Title: Validation of models to diagnose ovarian cancer in patients managed surgically or conservatively: multicentre cohort study
Author: Ben Van Calster, Lil Valentin, Wouter Froyman, Chiara Landolfo, Jolien Ceusters, Antonia C Testa, Laure Wynants, Povilas Sladkevicius, Caroline Van Holsbeke, Ekaterini Domali, Robert Fruscio, Elisabeth Epstein, Dorella Franchi, Marek J Kudla, Valentina Chiappa, Juan L Alcazar, Francesco P G Leone, Francesca Buonomo, Maria Elisabetta Coccia, Stefano Guerriero, Nandita Deo, Ligita Jokubkiene, Luca Savelli, Daniela Fischerová, Artur Czekierdowski, Jeroen Kaijser, An Coosemans, Giovanni Scambia, Ignace Vergote, Tom Bourne, Dirk Timmerman
Abstract: Objective To evaluate the performance of diagnostic prediction models for ovarian malignancy in all patients with an ovarian mass managed surgically or conservatively.
Design Multicentre cohort study.
Setting 36 oncology referral centres (tertiary centres with a specific gynaecological oncology unit) or other types of centre.
Participants Consecutive adult patients presenting with an adnexal mass between January 2012 and March 2015 and managed by surgery or follow-up.
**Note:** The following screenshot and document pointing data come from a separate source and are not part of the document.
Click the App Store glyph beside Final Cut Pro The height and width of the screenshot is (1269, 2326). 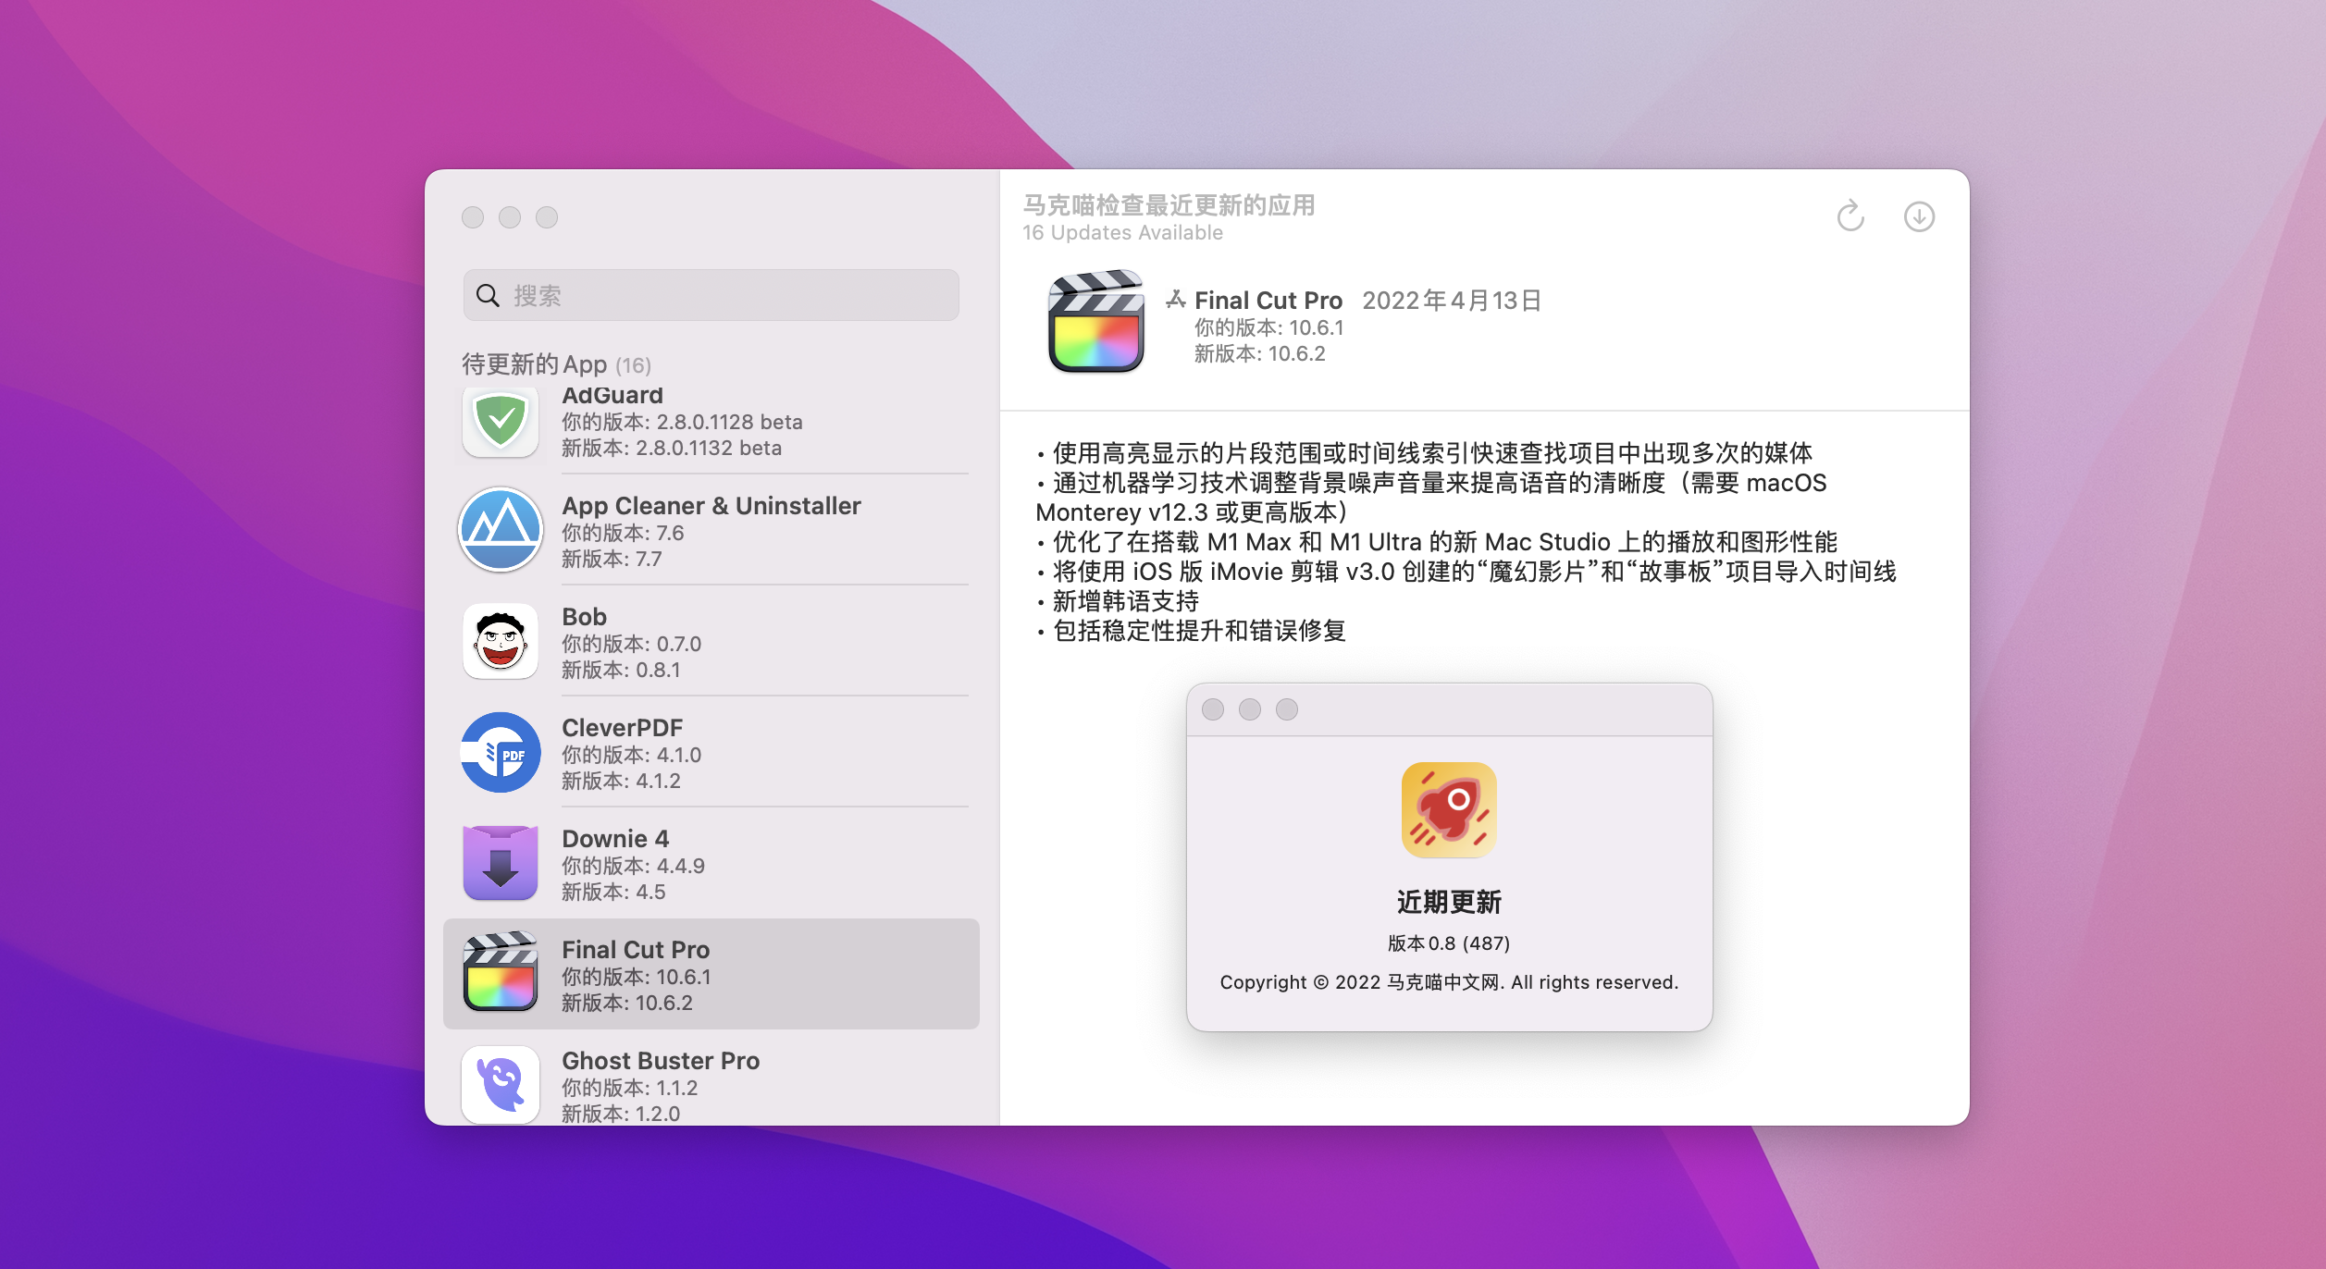1176,299
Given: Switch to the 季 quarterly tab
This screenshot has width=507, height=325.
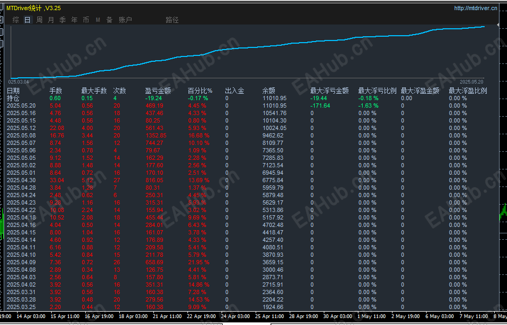Looking at the screenshot, I should (62, 20).
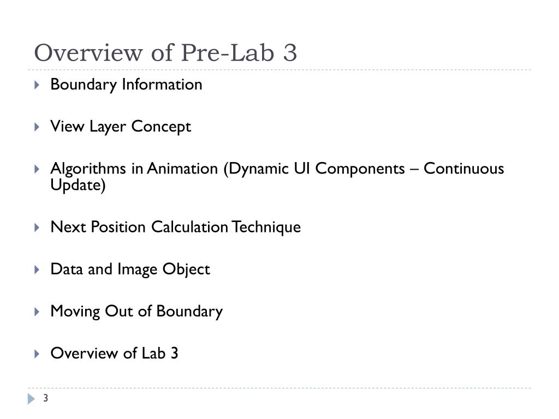Click the Algorithms in Animation line
The height and width of the screenshot is (419, 559).
coord(277,169)
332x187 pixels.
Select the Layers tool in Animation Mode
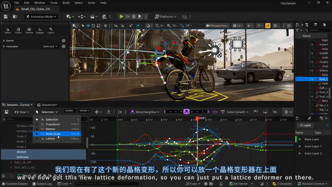(x=51, y=30)
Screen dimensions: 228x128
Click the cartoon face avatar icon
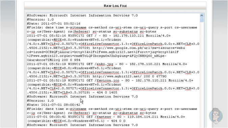click(216, 116)
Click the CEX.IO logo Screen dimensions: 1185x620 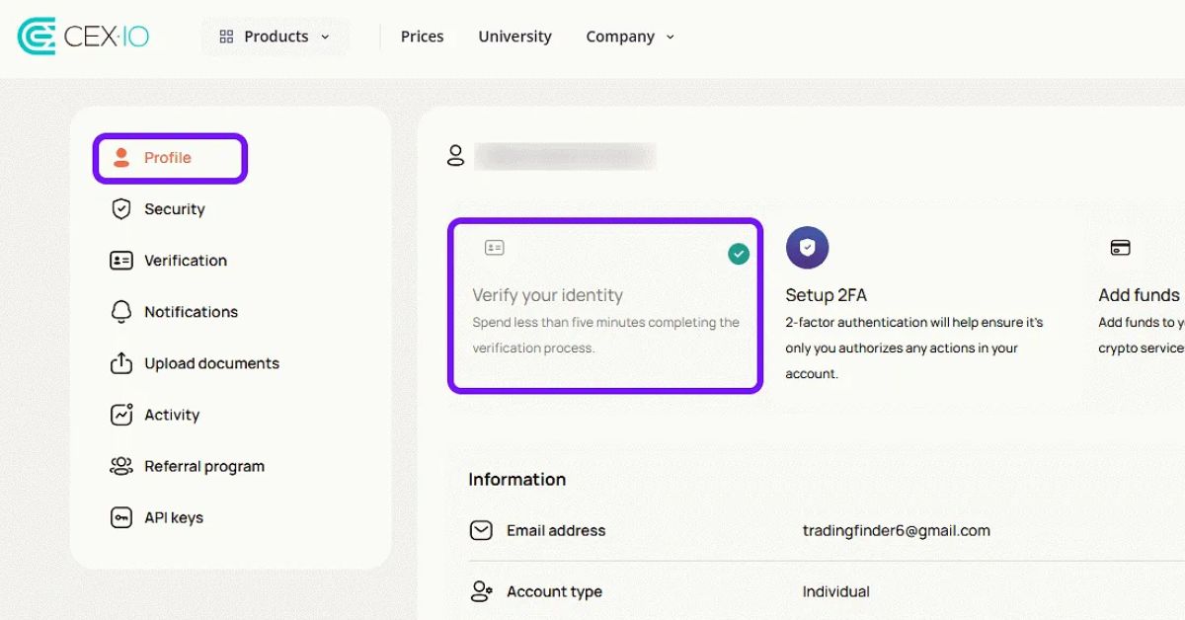click(x=83, y=37)
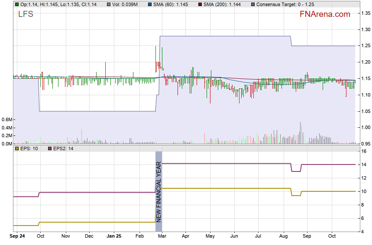Screen dimensions: 372x245
Task: Click the gold EPS: 10 legend marker
Action: [x=17, y=148]
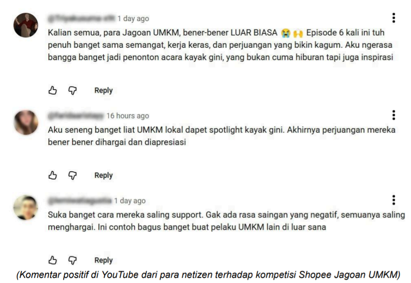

Main outcome measures Overall and centre specific discrimination, calibration, and clinical utility of six prediction models for ovarian malignancy (risk of malignancy index (RMI), logistic regression model 2 (LR2), simple rules, simple rules risk model (SRRisk), assessment of different neoplasias in the adnexa (ADNEX) with or without CA125). ADNEX allows the risk of malignancy to be subdivided into risks of a borderline, stage I primary, stage II-IV primary, or secondary metastatic malignancy. The outcome was based on histology if patients underwent surgery, or on results of clinical and ultrasound follow-up at 12 (±2) months. Multiple imputation was used when outcome based on follow-up was uncertain.
Results The primary analysis included 17 centres that met strict quality criteria for surgical and follow-up data (5717 of all 8519 patients). 812 patients (14%) had a mass that was already in follow-up at study recruitment, therefore 4905 patients were included in the statistical analysis. The outcome was benign in 3441 (70%) patients and malignant in 978 (20%). Uncertain outcomes (486, 10%) were most often explained by limited follow-up information. The overall area under the receiver operating characteristic curve was highest for ADNEX with CA125 (0.94, 95% confidence interval 0.92 to 0.96), ADNEX without CA125 (0.94, 0.91 to 0.95) and SRRisk (0.94, 0.91 to 0.95), and lowest for RMI (0.89, 0.85 to 0.92). Calibration varied among centres for all models, however the ADNEX models and SRRisk were the best calibrated. Calibration of the estimated risks for the tumour subtypes was good for ADNEX irrespective of whether or not CA125 was included as a predictor. Overall clinical utility (net benefit) was highest for the ADNEX models and SRRisk, and lowest for RMI. For patients who received at least one follow-up scan (n=1958), overall area under the receiver operating characteristic curve ranged from 0.76 (95% confidence interval 0.66 to 0.84) for RMI to 0.89 (0.81 to 0.94) for ADNEX with CA125.
Conclusions Our study found the ADNEX models and SRRisk are the best models to distinguish between benign and malignant masses in all patients presenting with an adnexal mass, including those managed conservatively.